Copy out the listing below exactly, please, and skip any pictures.

**Source records:**
--- START ---

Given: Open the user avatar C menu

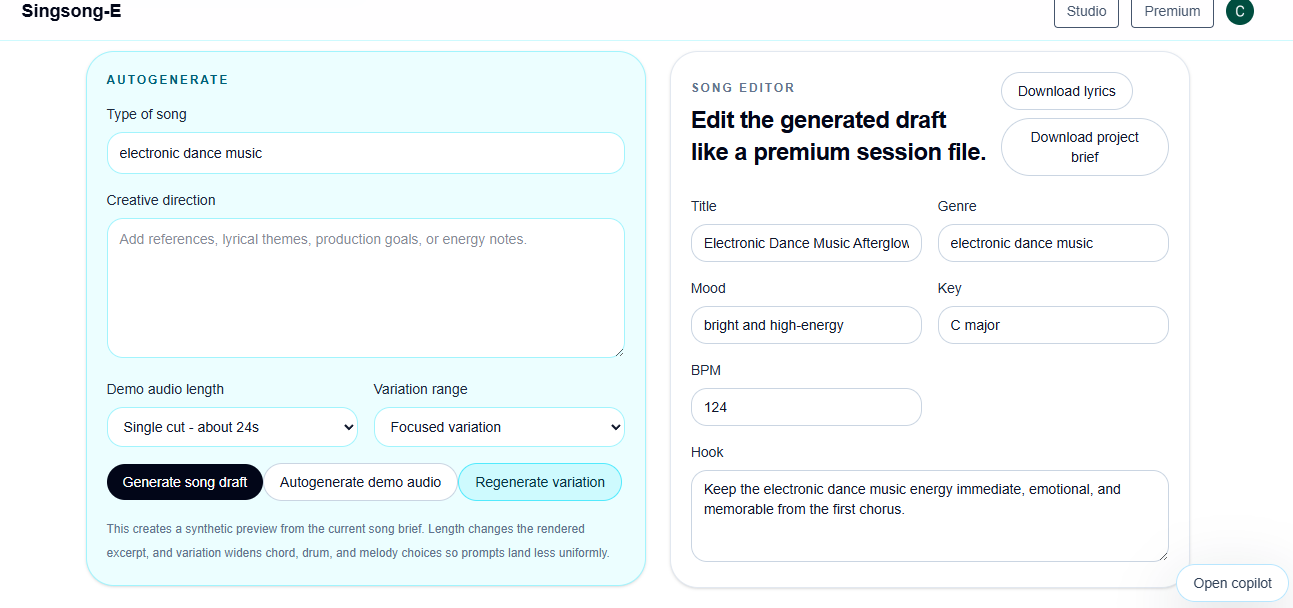Looking at the screenshot, I should coord(1240,11).
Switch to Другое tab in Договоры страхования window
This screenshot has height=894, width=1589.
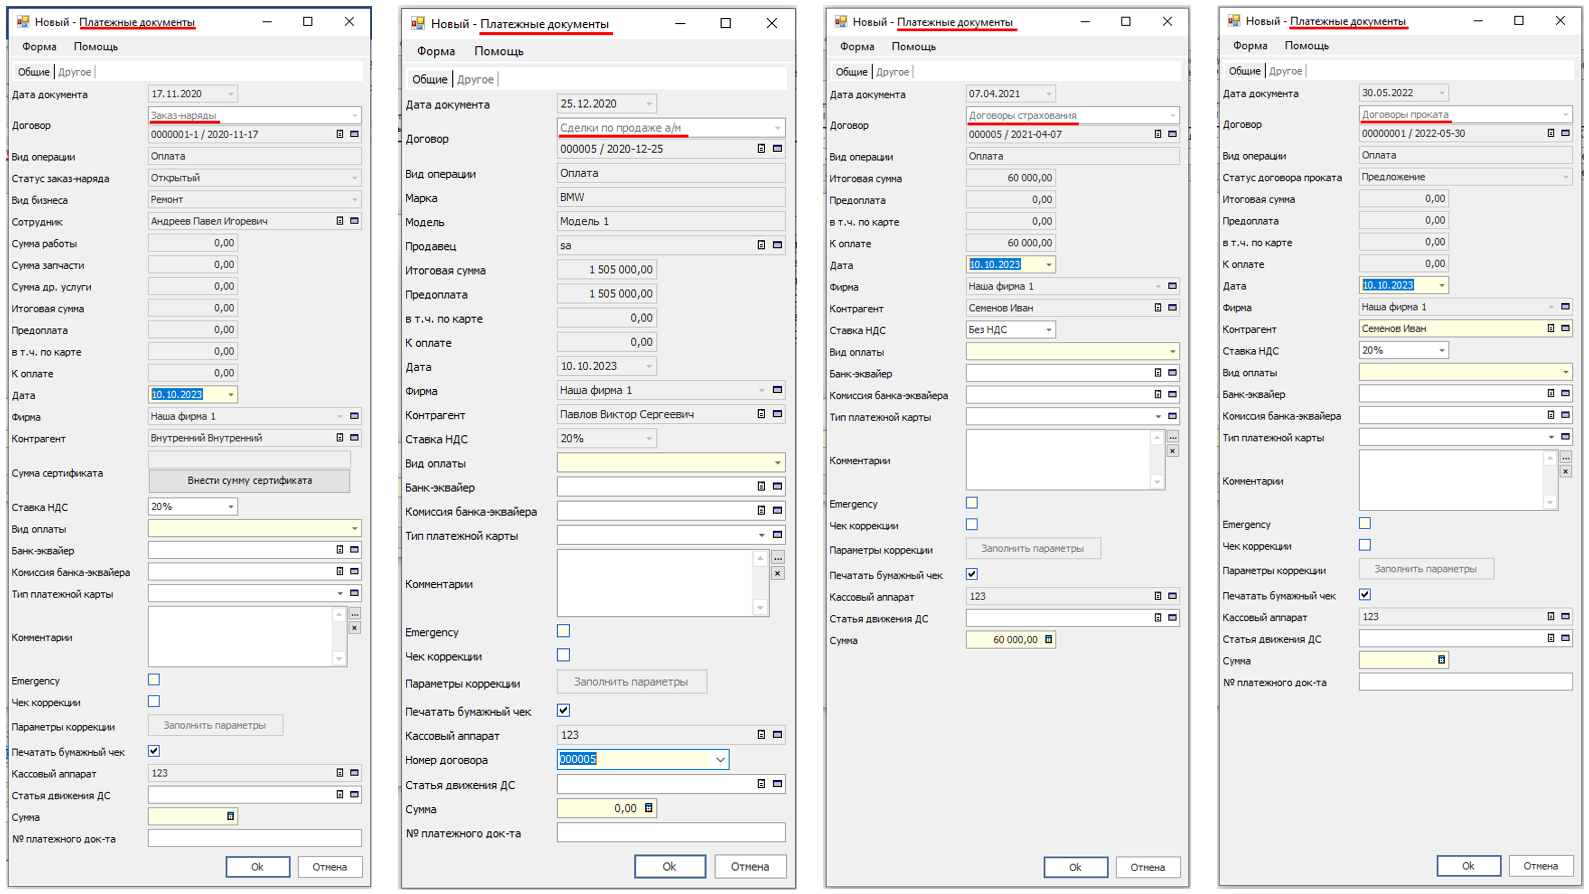892,72
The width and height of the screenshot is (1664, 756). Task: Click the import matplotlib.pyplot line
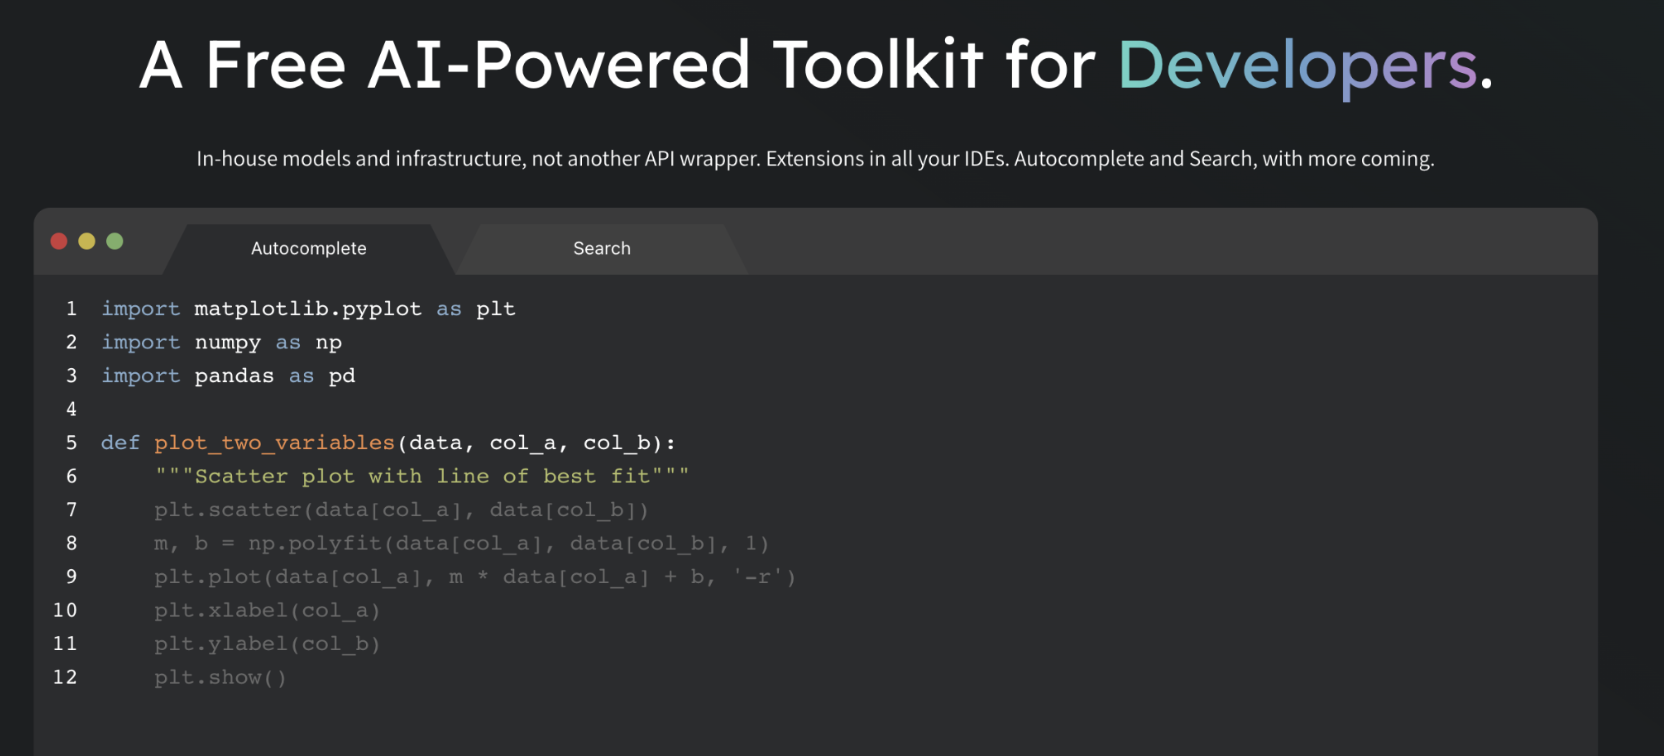coord(308,309)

--- END ---

**Reply:**
Given: Open the user avatar C menu

Looking at the screenshot, I should coord(1240,11).
Switch to Другое tab in Договоры страхования window
This screenshot has height=894, width=1589.
892,72
The width and height of the screenshot is (1664, 756). Task: Click the import matplotlib.pyplot line
coord(308,309)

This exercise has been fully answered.